• _What you need to do_:
1 > List the four institutions that, according to the text on recovering from the Ebola crisis, carried out the multi-partner assessment mission in January 2015.
2 > Continue the text on recovering from the Ebola crisis from its final line onward.

#### Document extract ####

Recovering from the Ebola Crisis

The outbreak of Ebola virus disease (EVD) in parts of West Africa is now the largest, longest, most severe and most complex in the nearly four-decade history of this disease. This report comprises contributions to the national recovery planning processes.

In response to a call by the United Nations Secretary-General and the Governments of Guinea, Liberia and Sierra Leone, an international team conducted an Ebola Recovery Assessment. The United Nations, European Union, World Bank and African Development Bank carried out the multi-partner mission in January 2015, in consultation with a range of partners including the Mano River Union, Economic Community of West African States (ECOWAS) and African Union. The aim was to contribute towards laying the foundation for short-, medium- and long-term recovery while the medical emergency response continues to tackle the epidemic. Discussions during the mission focused on five interrelated questions:
-What pre-Ebola structural conditions and practices facilitated the rapid spread of the EVD?
-What has been the direct impact of the EVD epidemic on structures and systems?
-What are the critical recovery priorities for the short term (12 months) and for the medium-to-long term (three to five years)?

#### Recorded information ####

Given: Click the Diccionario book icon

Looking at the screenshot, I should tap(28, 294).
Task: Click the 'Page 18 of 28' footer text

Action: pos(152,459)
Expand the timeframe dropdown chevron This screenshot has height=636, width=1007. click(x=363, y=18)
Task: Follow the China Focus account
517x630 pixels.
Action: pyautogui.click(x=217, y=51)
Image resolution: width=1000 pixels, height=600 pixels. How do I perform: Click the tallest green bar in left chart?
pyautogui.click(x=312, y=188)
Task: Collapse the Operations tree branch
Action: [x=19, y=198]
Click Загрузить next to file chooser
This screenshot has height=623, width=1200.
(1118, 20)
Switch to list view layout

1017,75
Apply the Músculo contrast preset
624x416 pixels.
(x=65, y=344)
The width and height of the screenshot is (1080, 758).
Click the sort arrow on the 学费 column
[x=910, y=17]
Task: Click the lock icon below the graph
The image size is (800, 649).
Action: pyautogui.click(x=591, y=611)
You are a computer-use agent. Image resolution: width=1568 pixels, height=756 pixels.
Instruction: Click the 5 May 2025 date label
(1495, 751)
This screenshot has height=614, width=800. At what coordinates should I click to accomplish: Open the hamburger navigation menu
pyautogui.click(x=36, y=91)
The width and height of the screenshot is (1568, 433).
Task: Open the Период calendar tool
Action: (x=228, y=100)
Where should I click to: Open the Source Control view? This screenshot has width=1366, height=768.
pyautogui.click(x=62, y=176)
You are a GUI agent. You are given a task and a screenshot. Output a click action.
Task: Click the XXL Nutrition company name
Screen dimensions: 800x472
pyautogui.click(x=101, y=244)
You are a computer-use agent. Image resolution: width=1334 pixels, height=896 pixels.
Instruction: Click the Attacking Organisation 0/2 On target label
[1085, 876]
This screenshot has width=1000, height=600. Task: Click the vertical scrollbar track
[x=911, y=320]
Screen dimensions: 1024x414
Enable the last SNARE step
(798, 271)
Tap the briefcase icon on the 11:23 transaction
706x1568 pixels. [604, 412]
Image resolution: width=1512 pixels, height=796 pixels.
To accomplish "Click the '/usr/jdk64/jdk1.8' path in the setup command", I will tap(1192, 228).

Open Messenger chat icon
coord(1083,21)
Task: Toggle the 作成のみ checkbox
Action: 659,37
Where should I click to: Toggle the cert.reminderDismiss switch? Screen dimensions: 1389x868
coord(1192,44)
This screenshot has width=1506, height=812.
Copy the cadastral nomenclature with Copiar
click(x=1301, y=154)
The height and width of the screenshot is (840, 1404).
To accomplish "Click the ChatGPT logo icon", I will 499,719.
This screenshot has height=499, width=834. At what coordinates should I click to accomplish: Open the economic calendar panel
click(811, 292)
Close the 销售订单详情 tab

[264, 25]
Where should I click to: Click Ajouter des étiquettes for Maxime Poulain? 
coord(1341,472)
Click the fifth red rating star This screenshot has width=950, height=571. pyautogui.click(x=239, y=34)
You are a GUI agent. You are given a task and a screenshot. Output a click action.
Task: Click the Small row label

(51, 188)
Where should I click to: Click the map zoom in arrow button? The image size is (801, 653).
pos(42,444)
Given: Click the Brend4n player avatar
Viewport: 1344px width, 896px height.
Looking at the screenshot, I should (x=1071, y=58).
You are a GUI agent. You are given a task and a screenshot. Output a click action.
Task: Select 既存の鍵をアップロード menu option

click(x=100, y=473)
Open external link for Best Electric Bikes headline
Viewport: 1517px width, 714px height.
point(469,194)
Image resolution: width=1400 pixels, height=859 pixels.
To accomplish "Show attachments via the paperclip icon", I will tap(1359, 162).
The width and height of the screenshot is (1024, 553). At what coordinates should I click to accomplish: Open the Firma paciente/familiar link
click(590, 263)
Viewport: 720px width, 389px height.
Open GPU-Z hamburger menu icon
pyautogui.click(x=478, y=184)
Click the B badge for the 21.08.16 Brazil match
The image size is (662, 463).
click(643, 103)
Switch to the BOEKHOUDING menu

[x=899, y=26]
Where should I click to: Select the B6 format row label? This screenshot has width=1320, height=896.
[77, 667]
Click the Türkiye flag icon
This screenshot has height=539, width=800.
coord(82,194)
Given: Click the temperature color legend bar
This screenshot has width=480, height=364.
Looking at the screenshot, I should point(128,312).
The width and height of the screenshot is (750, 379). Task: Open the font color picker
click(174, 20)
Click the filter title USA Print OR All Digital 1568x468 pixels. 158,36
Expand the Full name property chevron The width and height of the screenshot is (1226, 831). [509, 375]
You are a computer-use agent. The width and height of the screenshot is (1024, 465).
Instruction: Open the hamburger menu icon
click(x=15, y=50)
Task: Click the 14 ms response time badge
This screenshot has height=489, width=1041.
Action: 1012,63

####

• _Answers by task_:
1 > United Nations, European Union, World Bank, African Development Bank

2 >
-What are existing Ebola-related capacities and resources on which recovery should be based?
-What immediate and medium-term risks could undermine recovery efforts and outcomes if no mitigating
measures are put in place?

Four thematic working groups were established for the assessment to ensure full coverage of Ebola-related issues: i) health, nutrition and WASH (water, sanitation and hygiene); ii) governance, peacebuilding and social cohesion; iii) infrastructure and basic services; and iv) socio-economic revitalization.

In addition to thematic area analysis, country reports provide additional information on the three Ebola-affected countries.
This integrated report is based on the submissions of these working groups and the country reports submitted to the three governments as contributions to their national recovery planning processes.